Medical imaging researchers in the Gallogly College of Engineering on the OU Norman campus partnered with a radiologist at OU Medicine to publish a review article in the journal Experimental Biology and Medicine about CT’s role in determining the severity of the disease and guiding patients’ course of treatment. OU’s new journal article compiles evidence about CT use among health care providers around the world.

“One of our research focuses is X-ray imaging,” said the article’s author, Hong Liu, Ph.D., a professor in the School of Electrical and Computer Engineering. “Through this review article, we sought to provide an understanding of the role of CT so that researchers can develop new and better imaging technologies for COVID-19.”

An interdisciplinary approach was important for this study. Liu, along with colleagues Molly Wong, Ph.D., and Yuhua Li, Ph.D., paired their imaging expertise with OU Medicine radiologist Theresa Thai, M.D., who provided medical knowledge and experience reading CTs.

Their study shows the general patterns of COVID-19 infection. Early hallmarks of the disease are the development of ground-glass opacities, which are hazy shapes in otherwise healthy lungs, Thai said. Middle stages of the infection are characterized by “crazy paving,” a continued spread of densities that mimic disorganized paving stones, and later stages see an increased consolidation of those patterns.

Although these CT findings can be found in other lung conditions, studies of COVID-19 generally concur that the disease follows this trajectory.

Commercial CT system at SRTC

“For physicians, CT scans can help determine which patients need to be hospitalized as opposed to those who can stay at home and recuperate,” Thai said. “And among patients who are hospitalized, CT helps determine which need to be in the ICU as opposed to a regular hospital floor.”

The OU study will also serve as a road map for medical imaging researchers across the world as they use their expertise to improve imaging technology for patients with COVID-19. The next frontier is artificial intelligence, in which the computer identifies areas of concern that the radiologist can further examine and confirm, Thai said.

“The potential for pattern recognition in imaging is exciting,” Thai said. “The goal is for the computer to highlight suspicious areas so that radiologists can spend their time on those areas as opposed to findings that are more incidental.”

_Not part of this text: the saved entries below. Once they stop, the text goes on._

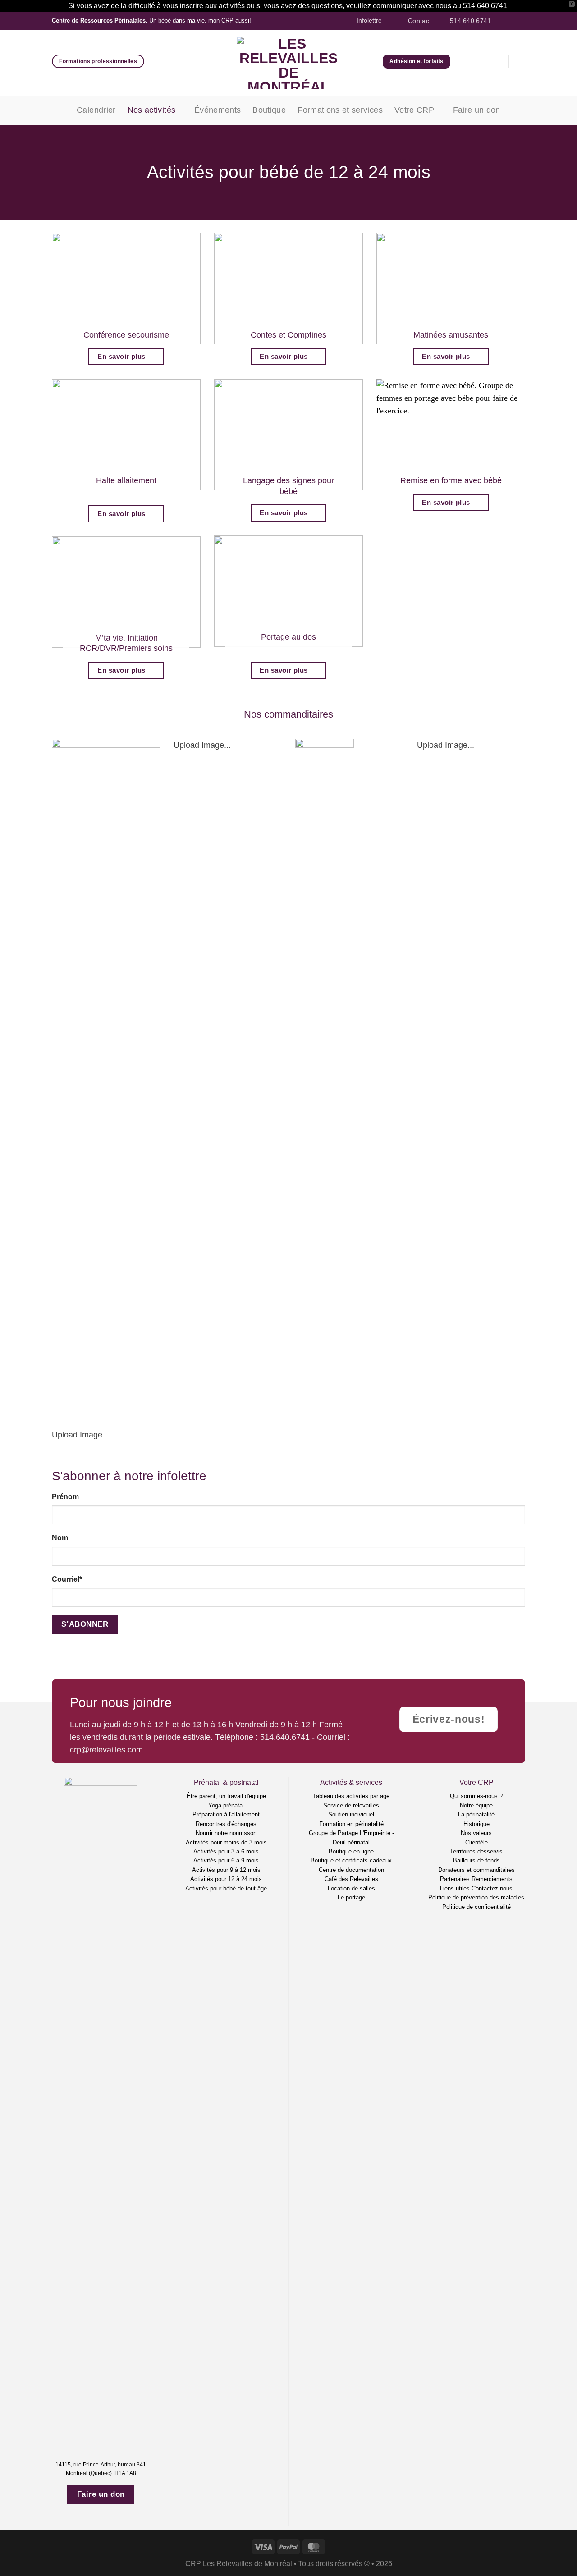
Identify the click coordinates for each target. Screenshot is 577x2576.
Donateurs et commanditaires (476, 1870)
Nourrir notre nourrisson (226, 1833)
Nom (60, 1538)
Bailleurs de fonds (476, 1860)
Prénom (65, 1497)
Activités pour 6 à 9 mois (226, 1860)
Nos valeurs (476, 1833)
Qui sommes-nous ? (476, 1796)
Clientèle (476, 1842)
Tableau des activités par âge (351, 1796)
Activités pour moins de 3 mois (226, 1842)
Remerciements (492, 1879)
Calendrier (96, 109)
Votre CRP (414, 109)
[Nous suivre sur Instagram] (511, 21)
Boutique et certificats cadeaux (351, 1860)
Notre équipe (476, 1805)
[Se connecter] (473, 61)
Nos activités (152, 109)
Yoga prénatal (226, 1805)
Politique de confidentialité (476, 1906)
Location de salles (351, 1888)
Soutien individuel (351, 1814)
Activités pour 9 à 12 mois (226, 1870)
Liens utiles (455, 1888)
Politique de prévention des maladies (476, 1897)
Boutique (269, 109)
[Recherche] (521, 61)
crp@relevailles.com (106, 1749)
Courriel (67, 1579)
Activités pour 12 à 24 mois (226, 1879)
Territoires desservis (476, 1851)
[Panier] (494, 61)
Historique (476, 1824)
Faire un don (476, 109)
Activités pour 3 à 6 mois (226, 1851)
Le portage (351, 1897)
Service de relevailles (351, 1805)
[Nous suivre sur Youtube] (520, 21)
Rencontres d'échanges (226, 1824)
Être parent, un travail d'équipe (226, 1796)
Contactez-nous (492, 1888)
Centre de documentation (351, 1870)
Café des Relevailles (351, 1879)
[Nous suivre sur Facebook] (501, 21)
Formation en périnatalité (351, 1824)
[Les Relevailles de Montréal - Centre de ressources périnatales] (289, 63)
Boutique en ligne (351, 1851)
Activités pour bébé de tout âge (226, 1888)
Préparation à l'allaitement (226, 1814)
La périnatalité (476, 1814)
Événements (217, 109)
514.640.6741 (285, 1737)
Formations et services (340, 109)
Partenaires (455, 1879)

Liu’s laboratory focuses on cancer imaging, but in response to OU’s call for research on COVID-19, he and his colleagues are closely monitoring the disease to see if they can further contribute through their expertise in engineering sciences. Liu said interdisciplinary research is a core component of the university’s research programs.

“Interdisciplinary collaborations are important to make advances in health care,” Liu said. “As engineers in medical imaging, we can develop new technologies, but until we work closely with clinicians, talking with them and understanding their needs, those instruments will otherwise be useless tools. However, as we have close collaborations between engineering and clinical services, those tools can become useful to clinical practice and can save lives.”

Thai emphasizes the same benefit of partnerships that move discoveries from the “research bench to the patient bedside.”

“We are working toward the same outcome, just from different vantage points,” Thai said. “As physicians, we can’t do what we do without researchers developing their technologies, and they need our perspective about where they should focus their research so that it benefits patients. We have the same overall goal of helping patients.”